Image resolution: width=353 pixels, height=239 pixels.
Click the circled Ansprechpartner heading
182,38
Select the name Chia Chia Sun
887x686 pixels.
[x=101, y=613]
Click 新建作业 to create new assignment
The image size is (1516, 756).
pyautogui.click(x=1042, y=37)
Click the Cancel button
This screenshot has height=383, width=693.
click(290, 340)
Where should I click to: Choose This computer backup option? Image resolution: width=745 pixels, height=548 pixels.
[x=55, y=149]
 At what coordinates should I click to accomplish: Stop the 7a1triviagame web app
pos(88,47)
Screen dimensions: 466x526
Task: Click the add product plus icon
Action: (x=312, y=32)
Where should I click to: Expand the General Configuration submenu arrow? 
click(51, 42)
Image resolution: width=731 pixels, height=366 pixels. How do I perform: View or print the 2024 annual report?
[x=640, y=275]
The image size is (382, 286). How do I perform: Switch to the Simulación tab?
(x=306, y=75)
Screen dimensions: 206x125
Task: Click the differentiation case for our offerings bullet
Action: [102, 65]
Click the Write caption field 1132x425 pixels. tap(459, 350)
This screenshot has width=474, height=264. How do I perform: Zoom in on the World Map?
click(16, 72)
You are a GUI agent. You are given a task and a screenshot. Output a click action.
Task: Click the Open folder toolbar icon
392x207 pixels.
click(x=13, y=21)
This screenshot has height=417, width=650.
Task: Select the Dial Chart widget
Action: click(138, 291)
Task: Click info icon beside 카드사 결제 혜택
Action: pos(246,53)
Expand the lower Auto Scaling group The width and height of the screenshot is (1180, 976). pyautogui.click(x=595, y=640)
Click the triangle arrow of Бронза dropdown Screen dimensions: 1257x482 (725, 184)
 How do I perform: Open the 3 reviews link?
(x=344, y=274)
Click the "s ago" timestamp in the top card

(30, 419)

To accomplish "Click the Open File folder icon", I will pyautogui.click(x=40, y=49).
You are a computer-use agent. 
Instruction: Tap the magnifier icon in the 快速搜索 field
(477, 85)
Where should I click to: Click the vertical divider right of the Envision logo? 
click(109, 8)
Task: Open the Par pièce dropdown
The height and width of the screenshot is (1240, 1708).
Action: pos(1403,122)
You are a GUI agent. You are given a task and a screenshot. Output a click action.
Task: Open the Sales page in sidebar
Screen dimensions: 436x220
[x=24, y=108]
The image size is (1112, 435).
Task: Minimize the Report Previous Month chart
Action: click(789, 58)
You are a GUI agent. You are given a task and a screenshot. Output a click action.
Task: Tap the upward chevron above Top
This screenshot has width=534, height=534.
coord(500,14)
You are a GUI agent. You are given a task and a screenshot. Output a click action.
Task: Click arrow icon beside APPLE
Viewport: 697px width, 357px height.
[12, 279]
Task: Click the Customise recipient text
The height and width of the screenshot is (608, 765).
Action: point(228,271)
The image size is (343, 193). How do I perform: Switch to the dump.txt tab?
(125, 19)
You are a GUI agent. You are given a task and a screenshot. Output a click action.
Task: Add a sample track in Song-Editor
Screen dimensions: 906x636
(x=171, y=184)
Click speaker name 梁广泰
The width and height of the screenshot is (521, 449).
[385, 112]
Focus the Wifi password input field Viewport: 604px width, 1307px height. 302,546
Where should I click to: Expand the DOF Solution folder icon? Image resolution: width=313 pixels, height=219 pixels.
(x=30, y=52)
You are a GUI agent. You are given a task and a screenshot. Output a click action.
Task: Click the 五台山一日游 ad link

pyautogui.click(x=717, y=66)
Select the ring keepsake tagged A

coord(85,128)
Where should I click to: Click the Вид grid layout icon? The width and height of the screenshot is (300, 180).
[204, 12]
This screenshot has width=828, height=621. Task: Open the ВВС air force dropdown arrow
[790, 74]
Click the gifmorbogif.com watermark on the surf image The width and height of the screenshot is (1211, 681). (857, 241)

------------

Starting at the first line and ending at the last, retype the entries above.

→ Result for this exercise:
Image resolution: width=353 pixels, height=239 pixels.
Click the circled Ansprechpartner heading
182,38
Select the name Chia Chia Sun
887x686 pixels.
[x=101, y=613]
Click 新建作业 to create new assignment
The image size is (1516, 756).
pyautogui.click(x=1042, y=37)
Click the Cancel button
This screenshot has height=383, width=693.
click(290, 340)
Where should I click to: Choose This computer backup option? Image resolution: width=745 pixels, height=548 pixels.
[x=55, y=149]
 At what coordinates should I click to accomplish: Stop the 7a1triviagame web app
pos(88,47)
Screen dimensions: 466x526
Task: Click the add product plus icon
Action: (x=312, y=32)
Where should I click to: Expand the General Configuration submenu arrow? 
click(51, 42)
Image resolution: width=731 pixels, height=366 pixels. How do I perform: View or print the 2024 annual report?
[x=640, y=275]
The image size is (382, 286). How do I perform: Switch to the Simulación tab?
(x=306, y=75)
Screen dimensions: 206x125
Task: Click the differentiation case for our offerings bullet
Action: [102, 65]
Click the Write caption field 1132x425 pixels. tap(459, 350)
This screenshot has width=474, height=264. How do I perform: Zoom in on the World Map?
click(16, 72)
You are a GUI agent. You are given a task and a screenshot. Output a click action.
Task: Click the Open folder toolbar icon
392x207 pixels.
click(x=13, y=21)
This screenshot has height=417, width=650.
Task: Select the Dial Chart widget
Action: click(138, 291)
Task: Click info icon beside 카드사 결제 혜택
Action: pos(246,53)
Expand the lower Auto Scaling group The width and height of the screenshot is (1180, 976). pyautogui.click(x=595, y=640)
Click the triangle arrow of Бронза dropdown Screen dimensions: 1257x482 (725, 184)
 How do I perform: Open the 3 reviews link?
(x=344, y=274)
Click the "s ago" timestamp in the top card

(30, 419)

To accomplish "Click the Open File folder icon", I will pyautogui.click(x=40, y=49).
You are a computer-use agent. 
Instruction: Tap the magnifier icon in the 快速搜索 field
(477, 85)
Where should I click to: Click the vertical divider right of the Envision logo? 
click(109, 8)
Task: Open the Par pièce dropdown
The height and width of the screenshot is (1240, 1708).
Action: pos(1403,122)
You are a GUI agent. You are given a task and a screenshot. Output a click action.
Task: Open the Sales page in sidebar
Screen dimensions: 436x220
[x=24, y=108]
The image size is (1112, 435).
Task: Minimize the Report Previous Month chart
Action: click(789, 58)
You are a GUI agent. You are given a task and a screenshot. Output a click action.
Task: Tap the upward chevron above Top
This screenshot has width=534, height=534.
coord(500,14)
You are a GUI agent. You are given a task and a screenshot. Output a click action.
Task: Click arrow icon beside APPLE
Viewport: 697px width, 357px height.
[12, 279]
Task: Click the Customise recipient text
The height and width of the screenshot is (608, 765).
Action: point(228,271)
The image size is (343, 193). How do I perform: Switch to the dump.txt tab?
(125, 19)
You are a GUI agent. You are given a task and a screenshot. Output a click action.
Task: Add a sample track in Song-Editor
Screen dimensions: 906x636
(x=171, y=184)
Click speaker name 梁广泰
The width and height of the screenshot is (521, 449).
[385, 112]
Focus the Wifi password input field Viewport: 604px width, 1307px height. 302,546
Where should I click to: Expand the DOF Solution folder icon? Image resolution: width=313 pixels, height=219 pixels.
(x=30, y=52)
You are a GUI agent. You are given a task and a screenshot. Output a click action.
Task: Click the 五台山一日游 ad link

pyautogui.click(x=717, y=66)
Select the ring keepsake tagged A

coord(85,128)
Where should I click to: Click the Вид grid layout icon? The width and height of the screenshot is (300, 180).
[204, 12]
This screenshot has width=828, height=621. Task: Open the ВВС air force dropdown arrow
[790, 74]
Click the gifmorbogif.com watermark on the surf image The width and height of the screenshot is (1211, 681). (857, 241)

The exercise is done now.